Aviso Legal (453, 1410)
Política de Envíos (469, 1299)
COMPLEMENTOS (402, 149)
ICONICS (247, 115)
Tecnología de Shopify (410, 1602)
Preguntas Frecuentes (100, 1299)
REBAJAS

* * * * * * * * *

### ACTIVITY
Nothing but an exact reproduction of the entries is wanted.

### ANSWER SECTION
Aviso Legal (453, 1410)
Política de Envíos (469, 1299)
COMPLEMENTOS (402, 149)
ICONICS (247, 115)
Tecnología de Shopify (410, 1602)
Preguntas Frecuentes (100, 1299)
REBAJAS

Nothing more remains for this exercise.